Greetings,
We have been attempting to set up a centos ldap server and then tried to log in with a user account specified in our ldap environment on a centos workstation.
As soon as we attempt any kind of login from the centos workstation, be it via gdm or su ldap_user, the slapd process on the ldap server goes to 100% cpu.
Is this normal behaviour?
Darod Zyree wrote:
Greetings,
We have been attempting to set up a centos ldap server and then tried to log in with a user account specified in our ldap environment on a centos workstation.
As soon as we attempt any kind of login from the centos workstation, be it via gdm or su ldap_user, the slapd process on the ldap server goes to 100% cpu.
Is this normal behaviour?
As underwhelmed as I was when I was working with openldap a few years ago, I never saw that behaviour. My first thought would be to wonder if you had some circular loops in your configuration. You have tried doing lookups of users using the ldap tool, right?
mark
2012/9/21 m.roth@5-cent.us:
Darod Zyree wrote:
Greetings,
We have been attempting to set up a centos ldap server and then tried to log in with a user account specified in our ldap environment on a centos workstation.

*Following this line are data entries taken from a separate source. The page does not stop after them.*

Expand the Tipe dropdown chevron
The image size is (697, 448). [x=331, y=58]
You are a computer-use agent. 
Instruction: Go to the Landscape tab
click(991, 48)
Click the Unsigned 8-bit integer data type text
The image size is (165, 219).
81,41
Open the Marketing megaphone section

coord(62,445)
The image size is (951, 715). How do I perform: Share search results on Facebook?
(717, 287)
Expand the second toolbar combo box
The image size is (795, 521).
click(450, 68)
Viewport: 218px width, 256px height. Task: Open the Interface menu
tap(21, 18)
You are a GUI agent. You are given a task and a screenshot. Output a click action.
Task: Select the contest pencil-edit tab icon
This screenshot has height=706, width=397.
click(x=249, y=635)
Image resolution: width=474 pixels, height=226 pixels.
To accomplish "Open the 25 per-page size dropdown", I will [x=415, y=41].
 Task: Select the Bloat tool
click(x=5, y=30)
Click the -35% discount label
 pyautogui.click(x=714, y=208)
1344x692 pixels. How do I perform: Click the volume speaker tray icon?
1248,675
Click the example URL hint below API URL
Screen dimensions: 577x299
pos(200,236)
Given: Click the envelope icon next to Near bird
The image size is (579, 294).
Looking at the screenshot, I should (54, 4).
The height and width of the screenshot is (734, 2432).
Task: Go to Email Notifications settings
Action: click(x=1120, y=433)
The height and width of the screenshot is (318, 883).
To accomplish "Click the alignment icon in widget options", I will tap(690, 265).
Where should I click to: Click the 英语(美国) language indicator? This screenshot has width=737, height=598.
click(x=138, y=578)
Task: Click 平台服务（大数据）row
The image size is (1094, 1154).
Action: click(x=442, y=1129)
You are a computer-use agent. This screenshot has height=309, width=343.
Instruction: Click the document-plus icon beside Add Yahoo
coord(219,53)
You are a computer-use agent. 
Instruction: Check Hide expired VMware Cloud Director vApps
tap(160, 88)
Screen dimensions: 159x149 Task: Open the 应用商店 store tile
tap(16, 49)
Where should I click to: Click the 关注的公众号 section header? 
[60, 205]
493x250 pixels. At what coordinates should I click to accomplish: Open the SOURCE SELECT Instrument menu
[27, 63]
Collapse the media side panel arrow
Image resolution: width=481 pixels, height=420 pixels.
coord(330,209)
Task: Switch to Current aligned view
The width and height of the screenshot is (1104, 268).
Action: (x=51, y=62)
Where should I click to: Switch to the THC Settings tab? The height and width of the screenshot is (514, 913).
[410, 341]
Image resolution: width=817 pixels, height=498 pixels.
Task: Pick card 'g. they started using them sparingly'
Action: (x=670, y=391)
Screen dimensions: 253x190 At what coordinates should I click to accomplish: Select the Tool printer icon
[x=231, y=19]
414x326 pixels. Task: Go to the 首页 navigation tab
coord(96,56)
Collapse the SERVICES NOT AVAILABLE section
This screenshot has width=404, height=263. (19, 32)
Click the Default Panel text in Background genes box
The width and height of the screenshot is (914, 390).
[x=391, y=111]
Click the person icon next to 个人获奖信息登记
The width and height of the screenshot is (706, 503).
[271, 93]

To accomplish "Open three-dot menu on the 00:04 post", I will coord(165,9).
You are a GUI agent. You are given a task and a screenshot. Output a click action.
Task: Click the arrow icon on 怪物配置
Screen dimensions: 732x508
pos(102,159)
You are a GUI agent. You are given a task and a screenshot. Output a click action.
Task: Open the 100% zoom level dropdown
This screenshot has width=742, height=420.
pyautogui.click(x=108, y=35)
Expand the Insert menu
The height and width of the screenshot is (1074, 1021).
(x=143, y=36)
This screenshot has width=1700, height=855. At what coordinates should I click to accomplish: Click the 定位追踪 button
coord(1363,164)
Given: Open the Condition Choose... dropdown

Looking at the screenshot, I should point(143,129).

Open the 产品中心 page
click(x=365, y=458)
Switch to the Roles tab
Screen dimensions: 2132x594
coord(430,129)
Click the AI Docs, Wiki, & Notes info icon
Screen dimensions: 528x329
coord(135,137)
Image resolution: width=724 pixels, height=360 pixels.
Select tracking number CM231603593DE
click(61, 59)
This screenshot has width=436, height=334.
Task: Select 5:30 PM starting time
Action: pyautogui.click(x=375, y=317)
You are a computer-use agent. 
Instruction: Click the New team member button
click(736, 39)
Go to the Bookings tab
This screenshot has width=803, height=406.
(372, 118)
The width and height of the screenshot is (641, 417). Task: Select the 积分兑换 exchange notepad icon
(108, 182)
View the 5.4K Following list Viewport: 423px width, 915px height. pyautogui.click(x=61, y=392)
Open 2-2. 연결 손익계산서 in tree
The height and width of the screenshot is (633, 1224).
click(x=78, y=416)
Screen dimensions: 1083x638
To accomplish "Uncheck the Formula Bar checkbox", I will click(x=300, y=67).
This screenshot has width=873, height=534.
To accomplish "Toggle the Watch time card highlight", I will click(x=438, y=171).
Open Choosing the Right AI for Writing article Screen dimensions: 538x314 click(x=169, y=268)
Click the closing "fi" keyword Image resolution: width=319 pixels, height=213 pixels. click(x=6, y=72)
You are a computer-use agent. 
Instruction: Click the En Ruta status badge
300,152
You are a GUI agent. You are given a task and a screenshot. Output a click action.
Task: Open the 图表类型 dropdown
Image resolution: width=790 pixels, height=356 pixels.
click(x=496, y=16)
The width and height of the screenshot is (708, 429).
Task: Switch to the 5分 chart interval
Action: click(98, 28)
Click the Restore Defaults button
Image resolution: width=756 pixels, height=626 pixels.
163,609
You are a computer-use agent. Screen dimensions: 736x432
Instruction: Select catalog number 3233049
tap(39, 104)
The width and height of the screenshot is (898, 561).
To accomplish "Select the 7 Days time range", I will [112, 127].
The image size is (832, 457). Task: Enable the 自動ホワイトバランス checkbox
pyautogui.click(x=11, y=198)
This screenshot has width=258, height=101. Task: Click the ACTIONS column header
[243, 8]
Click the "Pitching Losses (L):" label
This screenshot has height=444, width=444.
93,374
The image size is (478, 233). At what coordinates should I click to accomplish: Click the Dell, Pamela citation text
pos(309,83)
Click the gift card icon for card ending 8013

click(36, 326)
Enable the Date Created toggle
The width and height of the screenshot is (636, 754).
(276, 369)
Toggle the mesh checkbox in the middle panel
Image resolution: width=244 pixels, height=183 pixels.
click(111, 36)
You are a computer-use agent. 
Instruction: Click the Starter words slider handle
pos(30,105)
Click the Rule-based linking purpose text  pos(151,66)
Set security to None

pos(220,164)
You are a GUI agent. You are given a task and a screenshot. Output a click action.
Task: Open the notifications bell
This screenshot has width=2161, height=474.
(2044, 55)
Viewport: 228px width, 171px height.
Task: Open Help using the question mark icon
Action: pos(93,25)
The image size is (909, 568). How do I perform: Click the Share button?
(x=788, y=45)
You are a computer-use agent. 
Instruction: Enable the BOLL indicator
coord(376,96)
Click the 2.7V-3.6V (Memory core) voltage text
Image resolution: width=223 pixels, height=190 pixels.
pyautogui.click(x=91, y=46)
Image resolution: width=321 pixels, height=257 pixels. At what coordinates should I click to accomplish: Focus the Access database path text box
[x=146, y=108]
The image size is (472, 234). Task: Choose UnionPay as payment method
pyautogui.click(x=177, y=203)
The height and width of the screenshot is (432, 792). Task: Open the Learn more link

As soon as we attempt any kind of login from the centos workstation, be it via gdm or su ldap_user, the slapd process on the ldap server goes to 100% cpu.
Is this normal behaviour?
As underwhelmed as I was when I was working with openldap a few years ago, I never saw that behaviour. My first thought would be to wonder if you had some circular loops in your configuration. You have tried doing lookups of users using the ldap tool, right?
mark
You mean something like this?
[root@pc1 /]# ldapsearch -x -b "cn=Darod Zyree,ou=users,dc=local,dc=test" # extended LDIF # # LDAPv3 # base <cn=Darod Zyree,ou=users,dc=local,dc=test> with scope subtree # filter: (objectclass=*) # requesting: ALL #
# Darod Zyree, users, local.test dn: cn=Darod Zyree,ou=users,dc=local,dc=test cn: Darod Zyree givenName: Darod gidNumber: 500 sn: Zyree objectClass: inetOrgPerson objectClass: posixAccount objectClass: top userPassword:: e01ENX03cVVOakFLS1ZBVkZhMWhXaWNTaE1BPT0= uidNumber: 1000 uid: dzyree loginShell: /bin/bash homeDirectory: /home/dzyree
# search result search: 2 result: 0 Success
# numResponses: 2 # numEntries: 1
This works on both the server and the workstation without any issue, not even causing 100% slapd cpu.
On Sep 21, 2012, at 8:05 AM, Darod Zyree wrote:
Greetings,
We have been attempting to set up a centos ldap server and then tried to log in with a user account specified in our ldap environment on a centos workstation.
As soon as we attempt any kind of login from the centos workstation, be it via gdm or su ldap_user, the slapd process on the ldap server goes to 100% cpu.
Is this normal behavior?
---- definitely not
as a server, OpenLDAP resources will use RAM based upon the number of entries but until you get upwards of 100,000 entries it shouldn't be of any concern and CPU usage should be extremely light save the brief moment of starting the daemon.
Craig
On Fri, 21 Sep 2012, Craig White wrote:
as a server, OpenLDAP resources will use RAM based upon the number of entries but until you get upwards of 100,000 entries it shouldn't be of any concern and CPU usage should be extremely light save the brief moment of starting the daemon.
As an example, I run three OpenLDAP servers that are accessed through a load balancer from 400+ clients. Total CPU usage of all three servers by slapd averages a bit less than 2 hours per day.